Rough Seas for Some Exports
Even when the rest of Asia was in its darkest economic days, China could be counted on to absorb a certain amount of scrap metal. But calling China a steady market might not be considered accurate, since the enigmatic ways of the government are just as unpredictable as anything capitalism can offer.
Currently, new import duties are affecting the Chinese market for scrap, which may have already been weakening. “The market in China is weak,” says one nonferrous export broker. “They’re not paying the prices that are needed or ordering the large quantities.”

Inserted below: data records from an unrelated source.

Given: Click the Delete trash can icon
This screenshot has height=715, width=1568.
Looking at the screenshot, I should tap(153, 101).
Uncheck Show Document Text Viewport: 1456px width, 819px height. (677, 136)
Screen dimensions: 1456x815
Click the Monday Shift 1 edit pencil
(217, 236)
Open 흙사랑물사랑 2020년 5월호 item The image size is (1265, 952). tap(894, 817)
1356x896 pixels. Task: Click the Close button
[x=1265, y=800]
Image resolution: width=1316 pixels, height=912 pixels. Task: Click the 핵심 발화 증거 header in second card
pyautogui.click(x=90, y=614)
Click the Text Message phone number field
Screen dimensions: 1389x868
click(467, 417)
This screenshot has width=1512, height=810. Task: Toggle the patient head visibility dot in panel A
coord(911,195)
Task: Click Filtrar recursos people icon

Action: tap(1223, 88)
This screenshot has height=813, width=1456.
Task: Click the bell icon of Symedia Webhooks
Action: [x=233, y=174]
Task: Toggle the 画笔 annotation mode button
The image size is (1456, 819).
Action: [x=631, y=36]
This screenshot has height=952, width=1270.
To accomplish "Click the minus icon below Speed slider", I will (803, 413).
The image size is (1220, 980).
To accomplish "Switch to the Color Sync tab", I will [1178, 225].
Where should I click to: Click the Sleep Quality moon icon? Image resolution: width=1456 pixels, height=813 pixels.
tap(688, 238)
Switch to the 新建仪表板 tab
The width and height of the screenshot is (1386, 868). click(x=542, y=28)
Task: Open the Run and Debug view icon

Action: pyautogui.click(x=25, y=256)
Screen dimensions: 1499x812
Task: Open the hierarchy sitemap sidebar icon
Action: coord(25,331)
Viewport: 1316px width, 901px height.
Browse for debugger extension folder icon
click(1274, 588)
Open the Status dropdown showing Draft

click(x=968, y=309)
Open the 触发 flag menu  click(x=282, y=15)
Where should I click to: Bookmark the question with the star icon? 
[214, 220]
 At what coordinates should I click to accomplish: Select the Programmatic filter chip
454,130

The broker notes that the Chinese government “increased the import duties about four weeks ago,” and that the new system does not necessarily favor shippers. “They changed their system regarding scrap metals. You used to report the actual weight and value of each container. Now they have decided to have a standard weight for 20-foot containers and another for 40-foot containers, regardless of what grade of metal is in there.”
The system falsely inflates the value of some shipments, the broker notes, since China imports mostly low grades of nonferrous scrap, but the new standards are based on high-grade scrap values.
Over time, the broker expects adjustments to be made for the new import structures. “Gradually, it will settle in. There is still production and demand.”
What shipments there have been to Asia over the last nine months have benefited from extremely low freight rates. “The price tumbled in the second half of last year,” notes the nonferrous export broker, “and they have not recovered—not a bit.” She says that trans-oceanic shippers “tried to implement a freight increase with what they called a Panama Canal surcharge,” but that the pricing increase didn’t stick.
The bargain situation for shippers may be about to come to an end however, due to an uptick in some Asian economies and a consolidation trend within the ocean freight industry.
This summer, Denmark’s A.P. Moller-Maersk line announced that it had agreed to acquire Sea-Land Service Inc.’s international liner business including vessels, containers, related container terminals and certain lease obligations from CSX Corp., Jacksonville, Fla. The deal would bring together two of the largest containerized freight shippers.
“More mergers will probably follow, as everyone else tries to reposition themselves,” says the broker. What remains to be seen is whether the expected consolidation will give the remaining shipping companies a greater ability to enact rate increases.
IMCO RECYCLING SIGNS SUPPLY DEAL
IMCO Recycling Inc., Irving, Texas, has signed a 10-year contract to supply secondary aluminum to a rolling mill owned by Commonwealth Industries. The company estimates that some 1.5 million tons of aluminum will be supplied to Commonwealth under the contract.
The secondary aluminum will be produced at IMCO’s Uhrichsville, Ohio, facility, located adjacent to the Commonwealth rolling mill. IMCO is planning an $8.5 million expansion project that includes two new furnace installations to increase its capacity at the plant. Combined with prior improvements to the plant, the company will be raising the Uhrichsville facility’s rated annual capacity from 360 million to 600 million pounds.
The plant improvements “will allow Commonwealth Industries to maximize the productivity of a new continuous aluminum caster and other upgraded equipment that it has recently installed at its rolling mill,” says IMCO chairman and CEO Don V. Ingram.